TRIBUNAL DE JUSTIÇA DO ESTADO DO PIAUÍ
ÓRGÃO JULGADOR : 3ª Câmara Especializada Cível
AGRAVO DE INSTRUMENTO (202) No 0754595-95.2021.8.18.0000
Agravante: IPÊ AGROINDUSTRIAL LTDA
Advogados: Jaivan Carvalho Moura (OAB/PI no 10.935) e Outros
Agravado: AGROPECUÁRIA CHAPARRAL LTDA
Advogados: Edmar Teixeira De Paula Júnior (OAB/BA no 40.395) e Outros
RELATOR(A): Desembargador AGRIMAR RODRIGUES DE ARAÚJO
EMENTA
AGRAVO DE INSTRUMENTO. ação de interdito proibitório. averbação da citação em ação real. previsão expressa na lei de registros públicos. averbação de apenas uma das matrículas. delimitação da área litigiosa.
1. A anotação da existência do litígio no registro do bem se afigura como medida plausível, com base no princípio da publicidade, de forma a dar conhecimento a terceiros de boa-fé que possam se interessar pela aquisição do imóvel, nos termos do art. 167 da lei de registros públicos.
2. A demanda originária discute o esbulho de uma faixa de terra correspondente a 1.304,4ha, enquanto as matrículas pertencentes à Fazenda Colheres somam um total de aproximadamente 50.000ha, logo, desnecessário e irrazoável inserir a informação acerca da existência do processo 0754595-95.2021.8.18.0000 em todos os registros pertencentes à Agravante.

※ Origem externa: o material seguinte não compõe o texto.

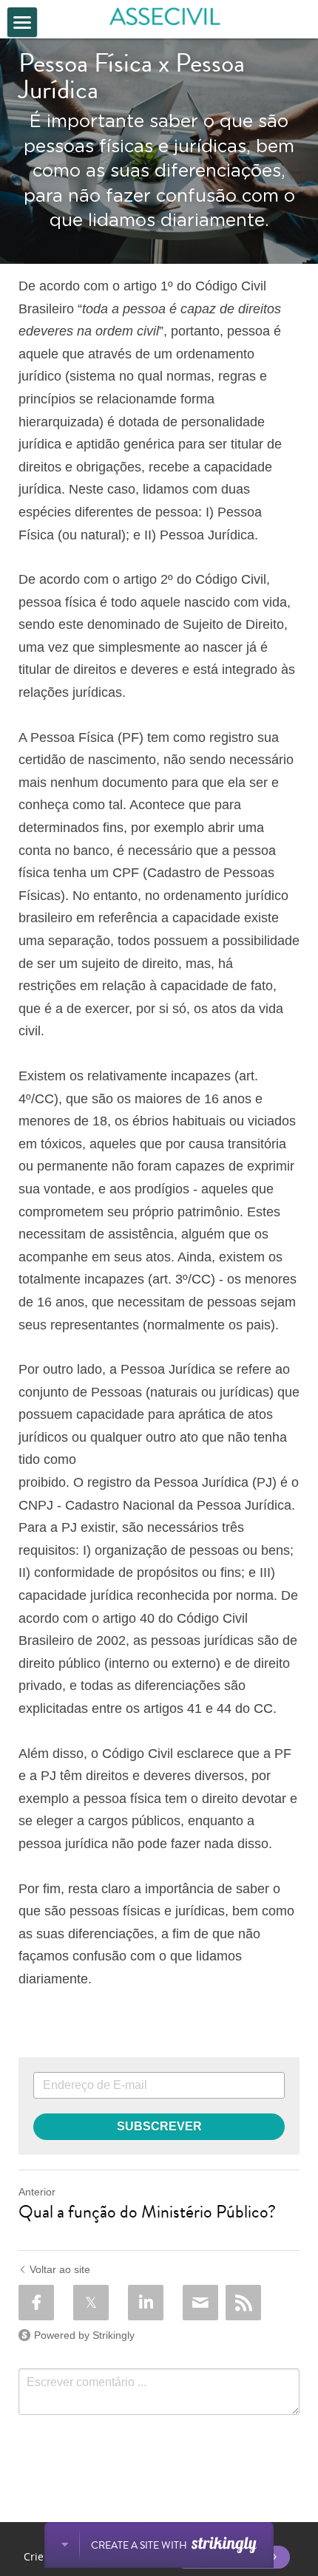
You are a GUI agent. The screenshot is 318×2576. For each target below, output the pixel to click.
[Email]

3. Recurso Conhecido e PARCIALMENTE PROVIDO.
DECISÃO
Acordam os componentes da 3ª Câmara Especializada Cível, à unanimidade, em conhecer do presente recurso e dar-lhe parcial provimento, para determinar que seja averbada a existência do processo de origem apenas na matrícula nº R-1-2.664, referente à Fazenda Colheres, devendo o Cartório de Registro de Imóveis de Ribeiro Gonçalves – PI se abster de fazer qualquer inscrição nas demais matrículas indicadas na decisão recorrida. Deixam de majorar os honorários advocatícios recursais por não terem sido arbitrados na decisão recorrida. Intimem-se. Cumpra-se. Decorrido o prazo de recurso, dê-se ciência ao juízo de origem e arquive, com a devida baixa no sistema, na forma do voto do Relator.
RELATÓRIO
Trata-se de Agravo de Instrumento, com pedido de efeito suspensivo, interposto por IPE AGROINDUSTRIAL LTDA contra decisão proferida pelo juízo da Vara Agrária de Bom Jesus - PI, que, nos autos da Ação de Interdito Proibitório proposta por AGROPECUARIA CHAPARRAL LTDA, manteve decisão anterior que determinou a averbação da existência da ação possessória nas matrículas nºs 3.297, 3.299, 3.319, 3.301, 3.296, 3.296, 3.300, 2.263, 2.264, 2.262, 2012, 1931, 499, 1932, todas registradas no Cartório de Registro de Imóveis de Ribeiro Gonçalves – Piauí.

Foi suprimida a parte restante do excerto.